El 6 de julio de 1713 tuvo la RAE su primera sesión, en la casa del fundador, Fernández Pacheco. El edificio fue demolido, apenas una placa recuerda que la RAE funcionó allí entre 1713 y 1754.
En 1715 se define el propósito de la institución: “limpia, fija y da esplendor”. Cinco estatutos ha tenido la RAE, el último de 1993. A 310 años de su creación, como ordenador de la lengua del reino, la RAE se niega a la labor de su tiempo. Mientras la francesa para llegar a 18 apeló a un escritor de habla hispana, de 85 años y miembro de la RAE, silla L. Aunque con muchos más miembros que la francesa, igual tiene sillas vacantes. Por lo menos la A, R y X.
La decadencia del instituto queda de manifiesto desde el vamos: “velar por que los cambios que experimente la lengua española en su constante adaptación a las necesidades de sus hablantes (que) no quiebren la esencial unidad que mantiene en todo el ámbito hispánico”.
El desprestigio de la RAE es absoluto: la edición del diccionario papel del 2014 terminó en un fracaso. Miles (y miles) de ejemplares fueron regalados para desalojar depósitos. Por el contrario, la versión digital gratuita del diccionario, con más de 60 millones de consultas. La RAE es una institución en esencia obsoleta. Una y otra vez esos “académicos” han manifestado su rechazo, e incluso su desprecio, al desdoblamiento de géneros. Para la RAE, el masculino reina, pero como género neutro, manda. Irónicamente, recomienda el uso de conceptos inclusivos, pero para los demás, no para ellos. A la concreta: por esta Real han pasado 474 académicos y apenas 11 mujeres. Todos los demás, hombres. Hoy, 2023, apenas 8 de los 46 sillones corresponden a mujeres. La RAE sistemáticamente ha incumplido la Ley Orgánica 3/2007 que obliga a la igualdad efectiva de hombres y mujeres. Incumple también con su artículo 1.2 donde se expresa a título expreso que su intención es “corregir en los sectores público y privado toda forma de discriminación por razón de sexo”. Y si fuera poco, desde que entró en vigor la “Ley de Igualdad” se renovaron veinte bancas, pero sólo seis fueron para mujeres.
La renovación que las sociedades le van introduciendo a la lengua española, al igual que sucede en otros idiomas, responden a una revisión profunda y honesta de las relaciones entre los seres humanos, rápidamente se va instalando en las nuevas generaciones.
Obvio que no es sencillo alinear todos los pensamientos, y darles la armonía que se merecen y reclaman.
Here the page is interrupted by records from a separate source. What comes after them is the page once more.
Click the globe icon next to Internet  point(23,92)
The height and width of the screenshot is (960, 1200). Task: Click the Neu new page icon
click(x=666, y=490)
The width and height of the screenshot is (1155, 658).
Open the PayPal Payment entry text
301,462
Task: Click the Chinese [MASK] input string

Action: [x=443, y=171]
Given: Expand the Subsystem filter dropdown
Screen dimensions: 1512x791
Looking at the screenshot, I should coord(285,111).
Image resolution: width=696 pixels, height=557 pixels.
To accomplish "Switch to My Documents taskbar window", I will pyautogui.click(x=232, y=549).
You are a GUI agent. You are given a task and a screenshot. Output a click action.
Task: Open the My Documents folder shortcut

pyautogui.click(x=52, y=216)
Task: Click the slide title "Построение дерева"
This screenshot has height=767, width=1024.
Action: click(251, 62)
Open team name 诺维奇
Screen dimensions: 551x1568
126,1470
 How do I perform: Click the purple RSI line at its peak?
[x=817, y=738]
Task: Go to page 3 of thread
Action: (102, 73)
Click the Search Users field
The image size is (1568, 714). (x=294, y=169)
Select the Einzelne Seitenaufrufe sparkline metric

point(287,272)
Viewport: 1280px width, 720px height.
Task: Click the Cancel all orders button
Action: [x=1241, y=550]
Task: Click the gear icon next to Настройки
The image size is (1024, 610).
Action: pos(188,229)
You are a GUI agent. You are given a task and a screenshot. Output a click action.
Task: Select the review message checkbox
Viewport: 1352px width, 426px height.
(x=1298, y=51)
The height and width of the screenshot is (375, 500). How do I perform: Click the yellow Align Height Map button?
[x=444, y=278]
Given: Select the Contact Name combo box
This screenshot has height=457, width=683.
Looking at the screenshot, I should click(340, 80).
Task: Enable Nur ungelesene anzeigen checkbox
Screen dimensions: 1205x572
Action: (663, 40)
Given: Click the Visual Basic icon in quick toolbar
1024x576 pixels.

Todos, todas y todes, tienen sentido humano hoy. Por tanto, hay que darle sentido gramatical, incluirles en el lenguaje oficial porque en la vida ya está vivo.
De una institución como la RAE, de matriz monárquica y por tanto antidemocrática, poco podemos esperar más que inoperancia e ideas conservadoras, que las nuevas generaciones han pulverizado en todo el mundo.
El último “aporte” de la RAE, muy publicitado, es que sólo o solo, da igual si se acentúa o no; lo dejaron a “juicio del que escribe”. ¿Sesiones para esto? ¿Todos esos recursos para discutir si sólo, éste, ése y aquél se acentúan, o no? ¿Eso es lo que los defensores del idioma aportan? Para acentuar unas palabras, libre albedrío, pero para reconocer el lenguaje de género o inclusivo, rechazo y sorna.
No estamos frente a un fenómeno nuevo. Nace en los ‘70, hace 50 años, a impulso de los movimientos feministas y las organizaciones sociales.
Es tiempo de asumir que hay un cambio profundo y que las reglas de la lengua es la que se forja en el intercambio de ideas, en el lenguaje. No hay autoridad monárquica que nos diga cómo hablar, sino no asume que hay una visión más democrática e inclusiva en el lenguaje.
Ya es tiempo de asumir que es necesario una nueva actitud de parte de los estados para que comiencen a dar respuesta e integrar la profundización de los valores de las nuevas generaciones, que han incorporado una comunicación igualitaria e inclusiva.